* [PROBLEM TO SOLVE]
Using only the entries below, output the lines starting at the one containing "Task: Click the first gold rating star" and ending at the one containing "You are a GUI", exactly and inclusive of both, omitting the pictures.

* [SUPPLIED RECORDS]
****
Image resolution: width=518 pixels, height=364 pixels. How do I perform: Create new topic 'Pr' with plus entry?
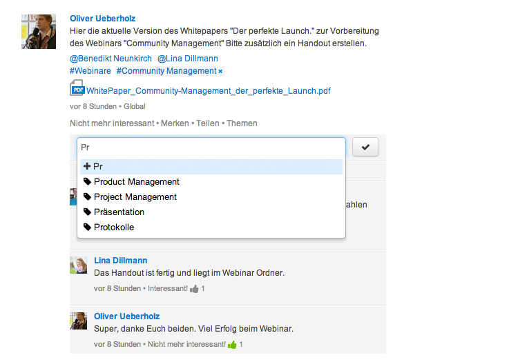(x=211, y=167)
****
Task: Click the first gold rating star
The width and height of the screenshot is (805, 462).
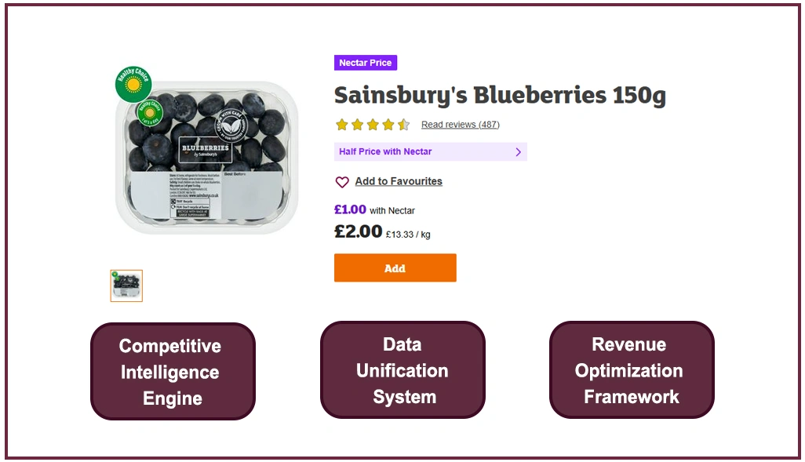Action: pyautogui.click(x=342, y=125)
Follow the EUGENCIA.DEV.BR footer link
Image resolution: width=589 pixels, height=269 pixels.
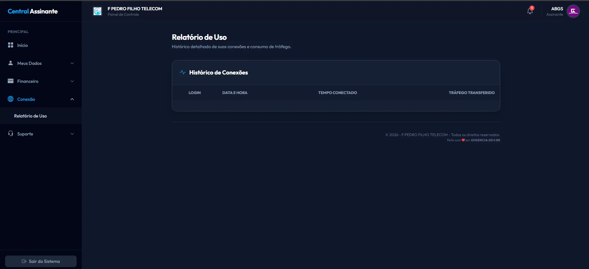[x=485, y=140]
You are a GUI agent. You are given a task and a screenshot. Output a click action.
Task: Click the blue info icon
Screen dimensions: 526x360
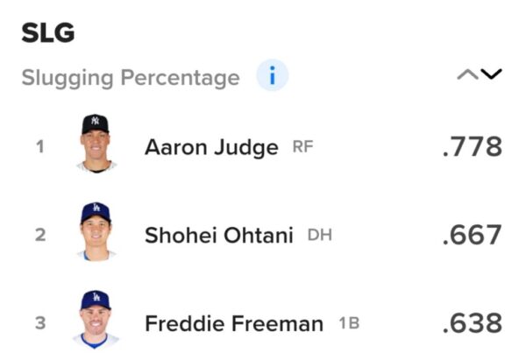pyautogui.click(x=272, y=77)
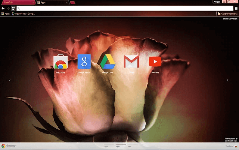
****
* [SOLUTION TO THE EXERCISE]
Task: Click the first gold rating star
The width and height of the screenshot is (805, 462).
Action: pyautogui.click(x=342, y=125)
Follow the EUGENCIA.DEV.BR footer link
Image resolution: width=589 pixels, height=269 pixels.
[x=485, y=140]
You are a GUI agent. You are given a task and a screenshot. Output a click action.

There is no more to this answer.